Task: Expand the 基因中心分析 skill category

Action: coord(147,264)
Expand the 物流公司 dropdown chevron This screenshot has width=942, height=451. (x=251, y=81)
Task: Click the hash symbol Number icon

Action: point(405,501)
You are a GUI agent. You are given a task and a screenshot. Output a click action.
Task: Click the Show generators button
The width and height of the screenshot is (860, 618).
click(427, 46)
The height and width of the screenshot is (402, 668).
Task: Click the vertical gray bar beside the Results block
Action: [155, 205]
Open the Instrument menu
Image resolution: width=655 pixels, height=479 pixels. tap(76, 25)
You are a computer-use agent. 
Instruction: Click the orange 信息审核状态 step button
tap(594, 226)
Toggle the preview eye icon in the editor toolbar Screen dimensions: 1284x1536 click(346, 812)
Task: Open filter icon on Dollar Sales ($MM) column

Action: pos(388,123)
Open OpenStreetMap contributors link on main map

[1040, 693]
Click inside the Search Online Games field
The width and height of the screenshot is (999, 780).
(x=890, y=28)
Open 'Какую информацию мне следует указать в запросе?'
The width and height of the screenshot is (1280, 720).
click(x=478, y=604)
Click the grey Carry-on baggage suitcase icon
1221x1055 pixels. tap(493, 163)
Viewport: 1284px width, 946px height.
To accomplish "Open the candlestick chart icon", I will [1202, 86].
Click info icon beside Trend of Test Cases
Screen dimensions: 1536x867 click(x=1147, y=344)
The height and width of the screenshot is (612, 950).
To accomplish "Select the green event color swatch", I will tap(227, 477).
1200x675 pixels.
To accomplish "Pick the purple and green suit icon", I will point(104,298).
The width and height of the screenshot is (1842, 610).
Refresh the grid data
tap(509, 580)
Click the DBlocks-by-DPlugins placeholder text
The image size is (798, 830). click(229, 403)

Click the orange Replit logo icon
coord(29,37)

**TASK INSTRUCTIONS:** Please print exactly the lines of the entries above, beginning with the line that contains "1200x675 pixels." and ending with the last line.

**RESULT:**
1200x675 pixels.
To accomplish "Pick the purple and green suit icon", I will point(104,298).
The width and height of the screenshot is (1842, 610).
Refresh the grid data
tap(509, 580)
Click the DBlocks-by-DPlugins placeholder text
The image size is (798, 830). click(229, 403)

Click the orange Replit logo icon
coord(29,37)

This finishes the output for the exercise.